McLaren Park
Jean Louis Michel
McLaren Park
C’était une matinée tranquille, le ciel encore un peu gris des derniers lambeaux de fog qui se retiraient vers les collines. Le bleu se dévoilait, petit à petit et la ville apparaissait comme par enchantement, quartier par quartier, jusqu’à découvrir la baie, plus bas. Il y avait des odeurs dans l’air, des odeurs d’herbes coupées, de résine, mais aussi des fragrances moins agréables des docks de South Basin. J’avais décidé de prendre quelques clichés de l’amphithéâtre Jerry Garcia où répétait un groupe de Blues à l’occasion d’une balance pour le concert du soir. Je voulais prendre une autre série à partir de l’air de jeu, un peu plus loin, deux équipes des quartiers alentours sur le terrain de Baseball, une simple matinée, avec un sac à dos et un thermos de café…
Je l’ai repéré de loin, son allure a capté mon regard, improbable clochard. Je me suis dit que peut-être je pouvais le shooter à la volée, j’avais dans un coin de mon ordi toute une série d’instantanés, comme ça, que je prenais au hasard avec l’idée pas encore très claire de monter une galerie de paumés. En cherchant un angle de prise de vues j’ai capté sa trajectoire et je l’ai vue, elle aussi, sur son escalier. Ils allaient se croiser, c’était inévitable.

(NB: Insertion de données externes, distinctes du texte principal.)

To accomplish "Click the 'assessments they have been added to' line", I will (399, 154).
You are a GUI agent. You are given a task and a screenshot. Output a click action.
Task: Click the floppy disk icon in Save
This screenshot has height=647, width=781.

En un instant j’ai deviné ce qui allait se passer et je crois bien que j’en étais le seul. Ce fut bref, violent et vite oublié, juste le temps de prendre un cliché.
Je l’ai visionné des tas de fois par la suite, en taille réduite, en taille maxi, m’attardant sur des détails, visages, plis des vêtements, jusqu’au moindre pixel, il me manquait simplement l’histoire, que j’ai écrite bien plus tard…
*
Caleb, n’est pas propre dans son vieux treillis troué. Un vieil uniforme de combat, une panoplie de petit soldat, rapiécée, tachée sur la quasi-totalité de sa surface par ses déboires d’alcoolique et la saleté des nuits passées sur le bitume ou dans les parcs de la ville, c’est sa seule tenue. Ses chaussures, maladroitement lacées à coups de ficelles râpées laissent pendre leurs languettes défraîchies et trouées. Et puis il y a l’odeur. Il est déjà vieux quand il ne le faudrait pas, il n’a pas vingt-six ans. Bouffi, il a une vie de merde et il le sait.
Caleb est un vétéran.
Il avance difficilement, traînant la jambe droite. Son pied, écrasé par un bus deux mois en arrière, après une nuit à siffler du mauvais whisky, lui fait encore un mal de chien. Sa manche gauche est vide, l’avant bras est parti depuis quatre ans déjà, emporté par un gros calibre, du trente millimètres lui avait-on dit. Il le sent encore parfois, comme un membre fantôme, quand lui prend l’envie de se gratter. Caleb est un pantin disloqué. Plus d’espoir, impossible de revenir en arrière. Il a tout gâché. Il le sait bien qu’à son retour il n’aurait jamais dû commencer à picoler avec les copains, parce qu’un jour, les copains sont partis, mais la picole lui a tenu la jambe et comment ! Salement même. Pourtant, au début ça l'aidait à tenir le coup. Il picolait pour oublier, pour que l’ivresse le transporte dans des mondes plus colorés.
Il avait été un jeune gars sans histoire qui voulait faire des études supérieures. Le sergent-major du bureau de recrutement qui l’avait baratiné dans la cour du lycée, lui avait assuré qu’à son retour, l’armée prendrait en charge sa scolarité. Donnant – donnant. Caleb pensait que le marché était honnête et puis, que devait-il redouter ? Il ferait partie de l’armée la plus puissante du monde, blindés, avions, hélicos de combat, satellites espions, une logistique à toute épreuve…
A son retour d’Irak, après avoir galéré quelques mois à l’hôpital militaire, entre
les opérations interminables et les essais de prothèses, ses vieux copains l’avaient retrouvé, entouré. Mais il avait ramené avec lui des crises d’angoisse, des terreurs et des instants de démence, des scandales en ville, dans les bars à filles où les copains s’excusaient pour lui et réglaient les pots cassés.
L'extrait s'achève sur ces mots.